VI. Il y a près de Tyane une source consacrée à Jupiter témoin des serments, et nommée Asbamée : à l’endroit où elle jaillit, elle est glacée, mais fait entendre le bruit de l’eau bouillant dans une chaudière. L’eau de cette source est bonne et salutaire à ceux dont les serments sont sincères ; quant aux parjures, le châtiment les atteint aussitôt : ils sont frappés à la fois aux yeux, aux mains et aux pieds ; ils sont pris d’hydropisie et de consomption ; ils ne peuvent même pas s’enfuir, une force invincible les enchaîne près de cette source, et là ils confessent en pleurant leur fourberie[1]. Les habitants de ce pays disent qu’Apollonius est fils de Jupiter, mais Apollonius se déclare fils d’Apollonius.

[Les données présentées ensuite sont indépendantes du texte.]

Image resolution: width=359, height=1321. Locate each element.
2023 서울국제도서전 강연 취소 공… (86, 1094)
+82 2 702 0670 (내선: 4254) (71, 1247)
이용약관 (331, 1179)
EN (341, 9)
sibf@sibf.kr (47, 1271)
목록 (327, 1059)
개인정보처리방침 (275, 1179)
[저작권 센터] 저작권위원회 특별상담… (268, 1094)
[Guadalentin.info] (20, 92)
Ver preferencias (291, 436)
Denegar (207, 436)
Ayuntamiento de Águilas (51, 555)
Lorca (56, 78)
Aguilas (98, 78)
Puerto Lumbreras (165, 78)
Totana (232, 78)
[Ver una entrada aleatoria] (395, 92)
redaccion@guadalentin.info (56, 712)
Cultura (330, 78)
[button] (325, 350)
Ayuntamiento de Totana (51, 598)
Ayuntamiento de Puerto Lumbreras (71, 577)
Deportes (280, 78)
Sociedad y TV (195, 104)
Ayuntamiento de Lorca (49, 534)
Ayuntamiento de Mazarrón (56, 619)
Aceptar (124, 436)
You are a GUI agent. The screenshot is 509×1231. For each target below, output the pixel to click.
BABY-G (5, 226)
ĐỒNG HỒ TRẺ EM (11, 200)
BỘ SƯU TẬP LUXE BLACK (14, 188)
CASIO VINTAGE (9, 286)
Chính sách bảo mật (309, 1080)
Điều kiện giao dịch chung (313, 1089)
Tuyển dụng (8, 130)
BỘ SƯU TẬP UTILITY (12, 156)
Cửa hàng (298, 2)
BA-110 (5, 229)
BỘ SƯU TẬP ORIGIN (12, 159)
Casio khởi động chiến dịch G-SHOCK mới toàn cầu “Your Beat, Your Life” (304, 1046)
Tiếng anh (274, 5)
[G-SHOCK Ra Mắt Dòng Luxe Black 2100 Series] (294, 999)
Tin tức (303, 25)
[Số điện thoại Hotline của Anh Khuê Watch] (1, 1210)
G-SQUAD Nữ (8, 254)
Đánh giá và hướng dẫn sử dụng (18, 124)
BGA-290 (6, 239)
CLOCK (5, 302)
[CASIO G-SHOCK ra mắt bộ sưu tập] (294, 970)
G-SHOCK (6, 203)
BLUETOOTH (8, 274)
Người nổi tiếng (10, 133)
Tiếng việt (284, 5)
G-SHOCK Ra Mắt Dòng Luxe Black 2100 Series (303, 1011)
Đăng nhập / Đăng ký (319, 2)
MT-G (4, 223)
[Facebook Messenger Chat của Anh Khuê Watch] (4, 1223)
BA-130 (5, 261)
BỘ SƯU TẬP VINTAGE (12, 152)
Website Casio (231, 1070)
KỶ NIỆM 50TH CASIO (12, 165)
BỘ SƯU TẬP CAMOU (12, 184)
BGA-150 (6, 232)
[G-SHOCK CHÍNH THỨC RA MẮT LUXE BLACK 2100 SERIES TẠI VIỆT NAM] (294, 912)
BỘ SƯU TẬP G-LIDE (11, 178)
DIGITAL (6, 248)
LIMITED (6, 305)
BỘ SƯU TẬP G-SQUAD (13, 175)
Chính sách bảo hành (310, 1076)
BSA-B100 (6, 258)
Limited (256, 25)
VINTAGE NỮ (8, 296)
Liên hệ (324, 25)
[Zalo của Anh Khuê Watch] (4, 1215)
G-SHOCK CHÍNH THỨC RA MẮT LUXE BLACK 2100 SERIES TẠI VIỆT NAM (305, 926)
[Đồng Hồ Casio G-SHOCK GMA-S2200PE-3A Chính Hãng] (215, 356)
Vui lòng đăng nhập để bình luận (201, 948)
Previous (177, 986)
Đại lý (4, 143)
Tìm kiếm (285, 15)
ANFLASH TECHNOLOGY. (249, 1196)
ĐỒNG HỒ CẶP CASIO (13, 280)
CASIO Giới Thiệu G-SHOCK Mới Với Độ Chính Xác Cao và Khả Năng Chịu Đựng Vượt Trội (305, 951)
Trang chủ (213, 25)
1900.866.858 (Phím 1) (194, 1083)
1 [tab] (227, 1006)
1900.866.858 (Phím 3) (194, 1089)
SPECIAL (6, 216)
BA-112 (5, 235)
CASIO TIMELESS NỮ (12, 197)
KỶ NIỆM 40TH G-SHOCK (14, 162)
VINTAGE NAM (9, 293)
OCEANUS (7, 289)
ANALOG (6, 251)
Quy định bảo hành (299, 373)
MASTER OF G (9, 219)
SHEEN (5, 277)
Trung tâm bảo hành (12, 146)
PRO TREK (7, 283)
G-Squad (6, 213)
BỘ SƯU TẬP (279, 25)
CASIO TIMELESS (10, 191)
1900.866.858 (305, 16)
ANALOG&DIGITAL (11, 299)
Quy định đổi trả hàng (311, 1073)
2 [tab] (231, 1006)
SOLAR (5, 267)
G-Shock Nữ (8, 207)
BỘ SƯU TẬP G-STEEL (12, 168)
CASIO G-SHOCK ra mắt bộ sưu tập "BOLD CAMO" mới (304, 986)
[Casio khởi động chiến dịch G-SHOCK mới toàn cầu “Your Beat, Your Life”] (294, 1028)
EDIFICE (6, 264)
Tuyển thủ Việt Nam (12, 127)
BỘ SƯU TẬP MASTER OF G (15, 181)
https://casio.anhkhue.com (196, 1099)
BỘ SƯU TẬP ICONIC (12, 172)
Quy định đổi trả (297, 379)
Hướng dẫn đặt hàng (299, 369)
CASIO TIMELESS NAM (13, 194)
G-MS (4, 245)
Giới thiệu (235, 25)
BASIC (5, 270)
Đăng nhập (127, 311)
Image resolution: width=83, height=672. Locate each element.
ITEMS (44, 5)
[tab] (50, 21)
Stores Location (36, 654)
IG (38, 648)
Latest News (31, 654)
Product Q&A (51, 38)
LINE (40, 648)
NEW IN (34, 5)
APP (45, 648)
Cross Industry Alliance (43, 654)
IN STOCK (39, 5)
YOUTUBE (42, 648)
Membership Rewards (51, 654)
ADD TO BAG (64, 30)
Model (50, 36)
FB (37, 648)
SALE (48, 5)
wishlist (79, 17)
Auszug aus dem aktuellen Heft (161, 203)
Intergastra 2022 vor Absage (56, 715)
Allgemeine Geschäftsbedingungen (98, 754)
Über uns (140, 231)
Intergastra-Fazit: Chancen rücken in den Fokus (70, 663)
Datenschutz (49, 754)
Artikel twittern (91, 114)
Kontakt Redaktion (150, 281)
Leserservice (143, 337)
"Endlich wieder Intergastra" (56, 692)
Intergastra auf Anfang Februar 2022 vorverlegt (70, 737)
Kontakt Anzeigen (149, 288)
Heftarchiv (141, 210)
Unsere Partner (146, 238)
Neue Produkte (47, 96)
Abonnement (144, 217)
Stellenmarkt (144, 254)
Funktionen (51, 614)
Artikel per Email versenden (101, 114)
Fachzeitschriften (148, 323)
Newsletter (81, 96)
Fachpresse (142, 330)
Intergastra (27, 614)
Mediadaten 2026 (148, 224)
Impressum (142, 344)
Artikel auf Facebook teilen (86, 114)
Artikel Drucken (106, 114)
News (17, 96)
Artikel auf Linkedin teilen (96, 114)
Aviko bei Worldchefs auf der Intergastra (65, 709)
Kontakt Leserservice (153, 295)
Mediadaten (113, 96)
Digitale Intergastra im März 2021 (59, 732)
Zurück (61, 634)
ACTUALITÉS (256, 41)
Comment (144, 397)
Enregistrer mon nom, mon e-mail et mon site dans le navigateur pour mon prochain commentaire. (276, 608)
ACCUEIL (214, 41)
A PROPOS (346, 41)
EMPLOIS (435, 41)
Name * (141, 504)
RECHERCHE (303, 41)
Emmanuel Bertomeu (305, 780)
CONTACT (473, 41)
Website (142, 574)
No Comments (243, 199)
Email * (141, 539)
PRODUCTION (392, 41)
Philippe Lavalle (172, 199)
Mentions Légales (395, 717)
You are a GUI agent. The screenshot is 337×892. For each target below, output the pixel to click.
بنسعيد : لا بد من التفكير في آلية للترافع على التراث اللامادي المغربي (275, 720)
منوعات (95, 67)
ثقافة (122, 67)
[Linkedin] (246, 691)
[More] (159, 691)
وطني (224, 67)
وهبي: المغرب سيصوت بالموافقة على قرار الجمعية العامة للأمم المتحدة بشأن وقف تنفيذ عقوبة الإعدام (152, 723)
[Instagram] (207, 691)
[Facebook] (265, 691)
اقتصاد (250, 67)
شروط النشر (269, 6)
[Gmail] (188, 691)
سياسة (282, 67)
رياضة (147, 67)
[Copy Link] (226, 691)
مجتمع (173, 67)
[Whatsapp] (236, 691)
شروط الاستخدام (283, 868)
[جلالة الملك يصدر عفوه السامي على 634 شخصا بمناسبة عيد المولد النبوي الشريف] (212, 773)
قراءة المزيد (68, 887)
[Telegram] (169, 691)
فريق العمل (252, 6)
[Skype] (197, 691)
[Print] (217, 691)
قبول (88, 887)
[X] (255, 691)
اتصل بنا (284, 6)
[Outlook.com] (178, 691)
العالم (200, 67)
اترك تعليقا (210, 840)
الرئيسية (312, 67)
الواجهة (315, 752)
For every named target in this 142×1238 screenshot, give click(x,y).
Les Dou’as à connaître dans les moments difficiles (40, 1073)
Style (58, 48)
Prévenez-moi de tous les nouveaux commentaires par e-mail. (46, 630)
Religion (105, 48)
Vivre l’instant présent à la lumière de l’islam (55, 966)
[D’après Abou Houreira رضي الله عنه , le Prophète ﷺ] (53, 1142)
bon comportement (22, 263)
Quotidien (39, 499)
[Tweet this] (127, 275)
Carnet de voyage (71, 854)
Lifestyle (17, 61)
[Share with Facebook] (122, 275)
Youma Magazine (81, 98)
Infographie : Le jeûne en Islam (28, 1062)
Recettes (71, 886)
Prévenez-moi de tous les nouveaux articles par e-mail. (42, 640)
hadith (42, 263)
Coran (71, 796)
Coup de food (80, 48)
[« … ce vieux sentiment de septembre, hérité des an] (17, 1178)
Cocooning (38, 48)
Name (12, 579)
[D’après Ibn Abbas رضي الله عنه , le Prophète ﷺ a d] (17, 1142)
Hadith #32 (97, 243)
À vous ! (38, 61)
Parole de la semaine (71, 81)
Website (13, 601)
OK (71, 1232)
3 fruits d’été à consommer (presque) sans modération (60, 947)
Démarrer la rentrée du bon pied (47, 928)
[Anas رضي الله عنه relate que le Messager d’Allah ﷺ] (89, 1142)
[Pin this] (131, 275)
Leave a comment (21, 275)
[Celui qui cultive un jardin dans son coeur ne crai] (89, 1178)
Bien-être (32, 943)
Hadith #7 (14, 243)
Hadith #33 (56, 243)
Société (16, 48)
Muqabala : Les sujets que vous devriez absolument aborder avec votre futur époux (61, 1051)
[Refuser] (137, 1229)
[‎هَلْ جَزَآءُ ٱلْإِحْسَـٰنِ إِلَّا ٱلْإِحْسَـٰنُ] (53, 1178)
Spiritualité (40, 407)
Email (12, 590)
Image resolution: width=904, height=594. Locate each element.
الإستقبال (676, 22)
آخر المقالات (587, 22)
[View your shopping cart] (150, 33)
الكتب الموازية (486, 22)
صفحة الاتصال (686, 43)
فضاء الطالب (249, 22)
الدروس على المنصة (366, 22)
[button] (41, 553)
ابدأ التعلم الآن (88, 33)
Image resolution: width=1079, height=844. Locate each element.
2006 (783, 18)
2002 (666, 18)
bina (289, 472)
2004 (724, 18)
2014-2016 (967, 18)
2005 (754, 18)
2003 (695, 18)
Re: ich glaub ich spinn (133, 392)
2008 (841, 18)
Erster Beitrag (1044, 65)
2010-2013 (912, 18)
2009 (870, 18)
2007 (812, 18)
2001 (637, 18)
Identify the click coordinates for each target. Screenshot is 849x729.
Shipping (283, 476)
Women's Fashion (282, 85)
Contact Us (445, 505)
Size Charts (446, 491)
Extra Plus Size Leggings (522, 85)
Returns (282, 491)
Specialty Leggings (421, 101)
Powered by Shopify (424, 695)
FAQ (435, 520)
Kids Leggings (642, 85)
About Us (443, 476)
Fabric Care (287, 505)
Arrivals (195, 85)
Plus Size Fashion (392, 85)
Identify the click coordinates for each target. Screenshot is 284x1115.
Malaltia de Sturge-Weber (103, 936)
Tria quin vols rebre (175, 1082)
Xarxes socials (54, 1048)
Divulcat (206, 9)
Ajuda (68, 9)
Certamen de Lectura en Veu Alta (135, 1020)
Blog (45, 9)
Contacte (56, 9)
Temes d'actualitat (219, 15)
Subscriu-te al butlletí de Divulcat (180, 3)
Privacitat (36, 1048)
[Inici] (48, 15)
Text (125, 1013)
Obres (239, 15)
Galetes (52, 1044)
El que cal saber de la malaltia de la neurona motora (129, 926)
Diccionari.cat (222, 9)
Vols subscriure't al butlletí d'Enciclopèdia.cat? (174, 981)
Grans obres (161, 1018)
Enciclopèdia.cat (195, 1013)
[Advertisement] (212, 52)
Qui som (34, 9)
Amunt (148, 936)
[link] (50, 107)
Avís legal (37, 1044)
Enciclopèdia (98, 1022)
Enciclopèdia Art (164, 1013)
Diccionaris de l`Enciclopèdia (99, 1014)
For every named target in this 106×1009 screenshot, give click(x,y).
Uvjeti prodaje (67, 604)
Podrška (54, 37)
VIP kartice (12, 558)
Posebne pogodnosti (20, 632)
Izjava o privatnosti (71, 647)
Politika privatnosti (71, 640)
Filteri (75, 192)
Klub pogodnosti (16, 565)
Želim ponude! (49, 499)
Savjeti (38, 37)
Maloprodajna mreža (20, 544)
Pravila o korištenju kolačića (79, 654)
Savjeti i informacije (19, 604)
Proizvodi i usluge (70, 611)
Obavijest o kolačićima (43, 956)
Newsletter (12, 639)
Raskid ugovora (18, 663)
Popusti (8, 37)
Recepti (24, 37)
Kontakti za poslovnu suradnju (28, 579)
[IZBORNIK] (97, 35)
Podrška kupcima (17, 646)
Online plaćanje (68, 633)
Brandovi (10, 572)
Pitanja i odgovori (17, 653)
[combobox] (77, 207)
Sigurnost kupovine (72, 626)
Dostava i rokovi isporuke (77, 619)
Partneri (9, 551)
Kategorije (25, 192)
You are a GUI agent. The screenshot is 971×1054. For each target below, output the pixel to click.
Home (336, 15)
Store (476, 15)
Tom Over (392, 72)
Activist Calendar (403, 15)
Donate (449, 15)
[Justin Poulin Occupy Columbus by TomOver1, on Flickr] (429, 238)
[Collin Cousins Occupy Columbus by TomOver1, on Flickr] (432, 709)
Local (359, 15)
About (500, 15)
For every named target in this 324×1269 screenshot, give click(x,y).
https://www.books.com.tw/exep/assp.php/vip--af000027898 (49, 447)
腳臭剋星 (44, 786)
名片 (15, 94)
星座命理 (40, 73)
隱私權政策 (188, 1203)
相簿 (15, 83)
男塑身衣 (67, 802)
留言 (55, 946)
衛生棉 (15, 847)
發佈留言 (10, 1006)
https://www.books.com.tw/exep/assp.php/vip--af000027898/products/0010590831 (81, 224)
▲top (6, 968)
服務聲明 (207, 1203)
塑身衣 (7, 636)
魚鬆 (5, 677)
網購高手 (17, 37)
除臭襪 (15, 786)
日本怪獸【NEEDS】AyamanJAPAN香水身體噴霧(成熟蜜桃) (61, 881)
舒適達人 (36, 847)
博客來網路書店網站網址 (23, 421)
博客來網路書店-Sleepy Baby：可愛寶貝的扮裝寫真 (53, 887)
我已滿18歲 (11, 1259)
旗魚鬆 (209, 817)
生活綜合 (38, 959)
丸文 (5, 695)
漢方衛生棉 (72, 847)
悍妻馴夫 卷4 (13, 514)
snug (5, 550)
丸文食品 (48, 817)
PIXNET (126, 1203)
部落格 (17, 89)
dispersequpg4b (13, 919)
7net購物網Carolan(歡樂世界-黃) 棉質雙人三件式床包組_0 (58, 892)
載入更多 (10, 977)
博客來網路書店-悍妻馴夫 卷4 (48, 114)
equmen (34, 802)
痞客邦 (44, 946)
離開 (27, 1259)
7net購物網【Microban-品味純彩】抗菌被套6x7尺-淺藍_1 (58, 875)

VII. Parvenu à l’âge où l’on commence à instruire les enfants, Apollonius donna des marques d’une grande mémoire et d’une grande ardeur pour l’étude. Il se servait en parlant du dialecte attique, et jamais le contact de l’idiome de son pays n’altéra la pureté de son langage. Il attirait tous les regards par sa beauté. Quand il eut atteint sa quatorzième année, son père le conduisit à Tarse, chez Euthydème le Phénicien, rhéteur célèbre alors, qui se chargea de son instruction. Apollonius s’attacha à son maître, mais les mœurs de la ville lui parurent déraisonnables et peu propres à l’étude de la philosophie. Nulle part, en effet, le goût de la volupté n’est plus général. Les habitants de Tarse sont railleurs et insolents ; ils tiennent plus à la parure que les Athéniens à la sagesse. Leur ville est traversée par le Cydnus, et ils se tiennent sans cesse sur les bords de ce fleuve, comme des oiseaux aquatiques. Aussi, Apollonius, dans une lettre qu’il leur adressa, leur dit-il : « N’aurez-vous jamais fini de vous enivrer de votre eau. » Sur

  1. Voyez les Éclaircissements historiques et critiques.